### INSTRUCTIONS FOR THE TASK
Whenever a line in the entries includes the word "search", copy that line out.

Stored data entries

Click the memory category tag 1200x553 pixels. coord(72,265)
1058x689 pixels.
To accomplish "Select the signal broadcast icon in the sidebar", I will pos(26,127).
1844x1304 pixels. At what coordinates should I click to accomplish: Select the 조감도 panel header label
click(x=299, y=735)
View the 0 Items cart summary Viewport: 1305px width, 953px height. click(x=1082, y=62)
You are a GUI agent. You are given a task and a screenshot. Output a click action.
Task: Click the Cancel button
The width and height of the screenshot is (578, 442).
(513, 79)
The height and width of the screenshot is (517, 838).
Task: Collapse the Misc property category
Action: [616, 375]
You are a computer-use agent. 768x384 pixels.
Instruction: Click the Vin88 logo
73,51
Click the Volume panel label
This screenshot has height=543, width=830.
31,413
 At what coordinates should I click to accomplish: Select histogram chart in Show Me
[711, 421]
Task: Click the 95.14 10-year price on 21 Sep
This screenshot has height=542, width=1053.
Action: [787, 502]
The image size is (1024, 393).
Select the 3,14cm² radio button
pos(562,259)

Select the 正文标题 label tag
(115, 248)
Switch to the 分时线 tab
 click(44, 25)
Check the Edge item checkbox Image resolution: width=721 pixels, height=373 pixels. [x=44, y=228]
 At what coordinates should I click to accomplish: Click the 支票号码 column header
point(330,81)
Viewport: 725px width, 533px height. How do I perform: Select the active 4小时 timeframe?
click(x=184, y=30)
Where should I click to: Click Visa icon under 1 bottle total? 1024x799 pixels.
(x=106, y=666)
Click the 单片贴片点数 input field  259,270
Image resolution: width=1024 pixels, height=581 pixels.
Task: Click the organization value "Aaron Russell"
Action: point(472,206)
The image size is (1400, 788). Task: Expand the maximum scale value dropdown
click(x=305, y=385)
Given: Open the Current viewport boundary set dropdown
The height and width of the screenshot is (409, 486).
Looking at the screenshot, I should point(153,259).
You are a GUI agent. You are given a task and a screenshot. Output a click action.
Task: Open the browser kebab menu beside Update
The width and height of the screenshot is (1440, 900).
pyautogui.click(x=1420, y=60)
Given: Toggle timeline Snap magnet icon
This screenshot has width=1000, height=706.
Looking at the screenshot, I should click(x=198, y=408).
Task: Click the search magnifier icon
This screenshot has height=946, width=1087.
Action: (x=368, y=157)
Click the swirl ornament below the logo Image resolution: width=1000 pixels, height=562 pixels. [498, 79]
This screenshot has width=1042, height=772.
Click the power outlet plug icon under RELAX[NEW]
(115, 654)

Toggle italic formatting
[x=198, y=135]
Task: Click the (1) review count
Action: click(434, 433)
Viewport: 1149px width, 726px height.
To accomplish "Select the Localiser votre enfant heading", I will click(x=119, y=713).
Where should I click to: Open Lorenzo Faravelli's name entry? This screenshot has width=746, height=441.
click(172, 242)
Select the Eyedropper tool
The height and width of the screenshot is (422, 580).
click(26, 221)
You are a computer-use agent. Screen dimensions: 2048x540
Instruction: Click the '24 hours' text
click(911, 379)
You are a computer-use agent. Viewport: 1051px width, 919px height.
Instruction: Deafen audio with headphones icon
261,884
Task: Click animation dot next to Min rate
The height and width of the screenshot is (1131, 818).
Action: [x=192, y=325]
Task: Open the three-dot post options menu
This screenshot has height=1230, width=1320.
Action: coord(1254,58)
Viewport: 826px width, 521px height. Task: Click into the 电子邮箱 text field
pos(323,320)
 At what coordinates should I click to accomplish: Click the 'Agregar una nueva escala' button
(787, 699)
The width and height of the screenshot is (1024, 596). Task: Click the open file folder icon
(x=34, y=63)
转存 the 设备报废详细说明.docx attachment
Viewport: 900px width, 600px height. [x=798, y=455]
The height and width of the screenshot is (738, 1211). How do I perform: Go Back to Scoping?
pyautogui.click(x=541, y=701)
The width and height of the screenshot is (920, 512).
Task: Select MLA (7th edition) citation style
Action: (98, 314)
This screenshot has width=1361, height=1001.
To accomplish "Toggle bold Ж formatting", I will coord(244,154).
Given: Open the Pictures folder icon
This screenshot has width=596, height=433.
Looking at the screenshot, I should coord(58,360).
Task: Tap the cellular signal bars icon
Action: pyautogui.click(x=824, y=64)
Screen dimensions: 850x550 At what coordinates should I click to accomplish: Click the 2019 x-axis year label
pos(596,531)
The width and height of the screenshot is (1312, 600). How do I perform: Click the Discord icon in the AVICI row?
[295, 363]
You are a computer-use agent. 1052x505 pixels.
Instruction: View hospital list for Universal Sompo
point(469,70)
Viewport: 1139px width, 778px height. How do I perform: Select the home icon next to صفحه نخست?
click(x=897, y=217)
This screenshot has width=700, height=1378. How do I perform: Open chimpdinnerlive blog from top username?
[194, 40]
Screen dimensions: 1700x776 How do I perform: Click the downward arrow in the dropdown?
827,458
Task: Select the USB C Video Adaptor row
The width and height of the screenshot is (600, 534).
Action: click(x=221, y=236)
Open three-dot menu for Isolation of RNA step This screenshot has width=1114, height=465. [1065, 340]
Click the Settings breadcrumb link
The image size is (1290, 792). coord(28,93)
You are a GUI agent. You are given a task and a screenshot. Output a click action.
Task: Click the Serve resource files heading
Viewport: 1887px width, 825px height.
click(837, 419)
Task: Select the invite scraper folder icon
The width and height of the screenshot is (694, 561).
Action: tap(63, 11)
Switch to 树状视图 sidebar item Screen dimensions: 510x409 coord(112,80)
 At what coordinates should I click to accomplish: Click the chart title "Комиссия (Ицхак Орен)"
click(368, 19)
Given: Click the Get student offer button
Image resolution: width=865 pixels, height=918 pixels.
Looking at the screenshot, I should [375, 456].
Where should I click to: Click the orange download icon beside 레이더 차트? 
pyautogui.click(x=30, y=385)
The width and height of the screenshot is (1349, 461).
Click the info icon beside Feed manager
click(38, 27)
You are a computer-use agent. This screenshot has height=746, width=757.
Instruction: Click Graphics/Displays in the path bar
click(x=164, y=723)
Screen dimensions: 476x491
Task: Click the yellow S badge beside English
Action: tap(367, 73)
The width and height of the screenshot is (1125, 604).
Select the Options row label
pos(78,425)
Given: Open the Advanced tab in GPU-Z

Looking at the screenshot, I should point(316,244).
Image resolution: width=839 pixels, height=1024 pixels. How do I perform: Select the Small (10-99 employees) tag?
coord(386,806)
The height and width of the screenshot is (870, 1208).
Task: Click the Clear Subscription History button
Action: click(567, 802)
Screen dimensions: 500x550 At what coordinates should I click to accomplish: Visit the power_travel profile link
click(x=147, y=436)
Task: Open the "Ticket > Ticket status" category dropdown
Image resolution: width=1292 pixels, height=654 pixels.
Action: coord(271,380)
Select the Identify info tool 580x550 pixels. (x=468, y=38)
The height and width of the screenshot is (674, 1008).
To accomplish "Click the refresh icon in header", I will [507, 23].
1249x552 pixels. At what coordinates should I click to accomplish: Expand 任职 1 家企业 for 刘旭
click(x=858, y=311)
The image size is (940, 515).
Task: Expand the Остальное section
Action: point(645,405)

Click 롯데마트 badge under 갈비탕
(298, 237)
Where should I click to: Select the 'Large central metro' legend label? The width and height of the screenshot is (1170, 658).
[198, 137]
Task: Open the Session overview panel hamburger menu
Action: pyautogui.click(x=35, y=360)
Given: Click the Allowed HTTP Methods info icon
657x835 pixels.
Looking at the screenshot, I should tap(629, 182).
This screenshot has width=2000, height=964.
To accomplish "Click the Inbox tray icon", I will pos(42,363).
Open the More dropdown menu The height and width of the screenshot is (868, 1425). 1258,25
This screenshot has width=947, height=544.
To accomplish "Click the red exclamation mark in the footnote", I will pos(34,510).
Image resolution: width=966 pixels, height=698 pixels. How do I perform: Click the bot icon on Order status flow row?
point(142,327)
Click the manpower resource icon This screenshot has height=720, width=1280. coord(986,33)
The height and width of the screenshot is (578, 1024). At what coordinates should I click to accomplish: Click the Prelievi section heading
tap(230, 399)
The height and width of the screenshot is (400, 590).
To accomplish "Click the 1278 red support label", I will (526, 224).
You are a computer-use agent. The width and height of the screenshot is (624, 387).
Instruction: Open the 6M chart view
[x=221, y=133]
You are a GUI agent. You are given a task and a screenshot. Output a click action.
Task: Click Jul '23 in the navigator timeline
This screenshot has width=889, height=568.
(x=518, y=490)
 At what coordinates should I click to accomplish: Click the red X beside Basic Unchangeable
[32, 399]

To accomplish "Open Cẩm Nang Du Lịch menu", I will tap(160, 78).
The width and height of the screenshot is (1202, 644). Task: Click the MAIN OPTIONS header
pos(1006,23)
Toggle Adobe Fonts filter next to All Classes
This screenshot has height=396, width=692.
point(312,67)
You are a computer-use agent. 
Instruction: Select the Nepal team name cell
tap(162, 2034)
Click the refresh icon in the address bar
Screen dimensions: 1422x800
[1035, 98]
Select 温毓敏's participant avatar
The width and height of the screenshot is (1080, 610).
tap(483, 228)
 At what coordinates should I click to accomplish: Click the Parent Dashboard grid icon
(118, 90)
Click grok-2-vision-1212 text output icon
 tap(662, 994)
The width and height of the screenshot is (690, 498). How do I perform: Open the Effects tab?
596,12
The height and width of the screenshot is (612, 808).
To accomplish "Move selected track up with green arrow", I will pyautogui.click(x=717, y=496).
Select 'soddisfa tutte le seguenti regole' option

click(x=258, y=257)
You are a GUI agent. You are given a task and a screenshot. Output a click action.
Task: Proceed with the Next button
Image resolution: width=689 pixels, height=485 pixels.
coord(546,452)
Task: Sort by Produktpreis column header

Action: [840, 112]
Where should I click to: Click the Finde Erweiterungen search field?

### TASK OUTPUT
Task: Click the search magnifier icon
Where should I click to: Click the Finde Erweiterungen search field?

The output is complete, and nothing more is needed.